By Victoria Waldersee
BERLIN (Reuters) – German carmakers will reveal the extent of the dent a global chip shortage has made in their third quarter earnings over the next ten days, as investors fret over the next bump in the road.
The scarcity intensified in the three months to the end of September, with passenger car output at German plants 35% below 2019 levels, auto industry association data shows, hitting sales of Volkswagen, Daimler and BMW.
But as they find ways around the chip roadblock, analysts are focused on rapidly depleting supplies of magnesium, which automakers use in everything from gearboxes to seat frames and is particularly practical for electric vehicles.
The lightweight material could pose the next supply chain challenge for the industry, analysts said, as China limits output to reduce its carbon emissions.

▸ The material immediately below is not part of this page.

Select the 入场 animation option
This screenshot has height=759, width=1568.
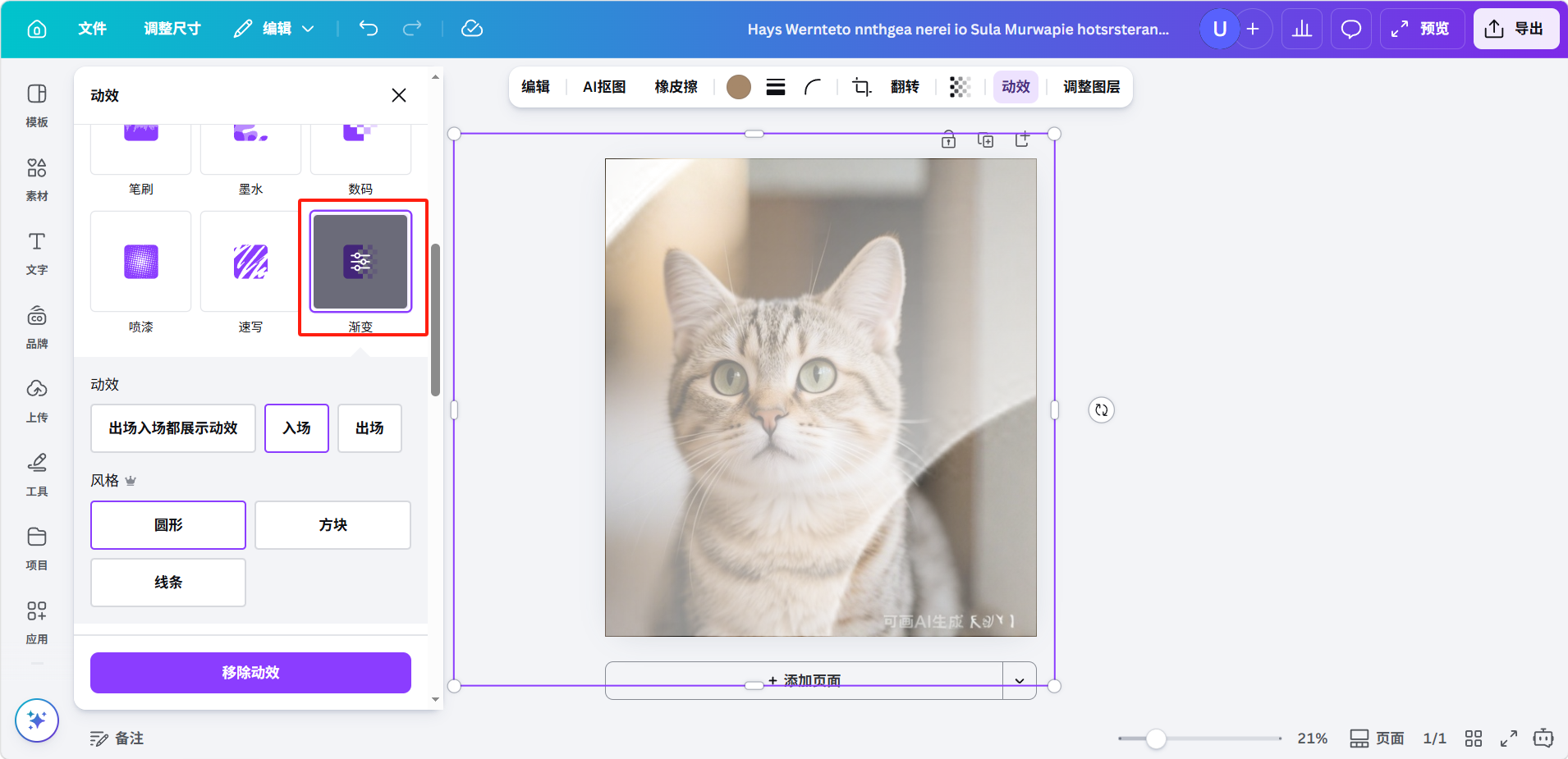pyautogui.click(x=296, y=428)
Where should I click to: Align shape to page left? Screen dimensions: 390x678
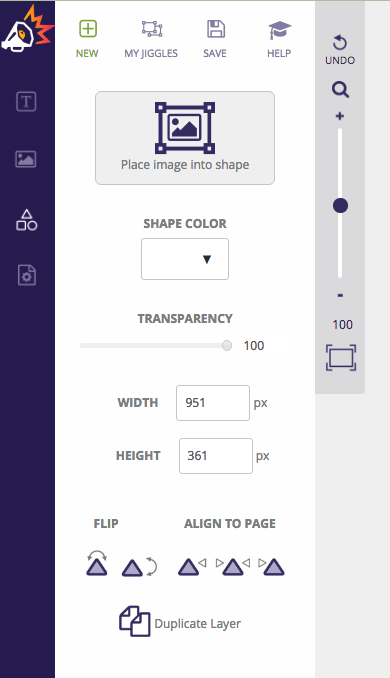tap(192, 567)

“We also think the Q3 results will not matter anymore… For us it is more the question, what happens thereafter?” Bank of America analysts said.
Daimler CEO Ola Kaellenius said last week that the company expected chip supply to stabilise in the fourth quarter, but warned a return to normality could take until 2023.
The luxury carmaker, scheduled to release results on Oct. 29, is still expected to post a 13% increase in third-quarter earnings before interest and taxes (EBIT) to 3.47 billion euros ($4 billion), Refinitiv estimates show.
Carmakers including Daimler prioritised high-margin vehicles when distributing the fewer chips they had, which helped them to post bumper first-half profits, with some even raising outlooks.
But BMW is expected to post a 9.3% fall in pre-tax profit to 2.23 billion euros on Nov. 3, Refinitiv estimates show.
Although it managed supply chain issues better than others, a lack of new models compared to Daimler and Tesla could make it hard to regain momentum, RBC analysts said.
Still, BMW is optimistic about its full-year outlook and lifted its annual profit margin forecast in September to 9.5-10.5% from a previous estimate of 7-9%.
Volkswagen CEO Herbert Diess, meanwhile, has hammered home in recent weeks the urgency of keeping up with Tesla as the U.S. electric vehicle (EV) maker encroaches on German turf with a giant factory and battery plant.
Although Volkswagen dominates the European battery-electric vehicle market and is second in the U.S. to Tesla, Diess has called for a faster transition both within his firm and across Germany to ensure it remains ahead of the game.
Based on Refinitiv estimates, Volkswagen is expected to report pre-tax profits of 2.99 billion euros on Oct. 28, down from 3.2 billion euros last year, with a unit loss of around 500,000 vehicles this year so far.
“We expect a weak quarter,” Stifel Research analysts said.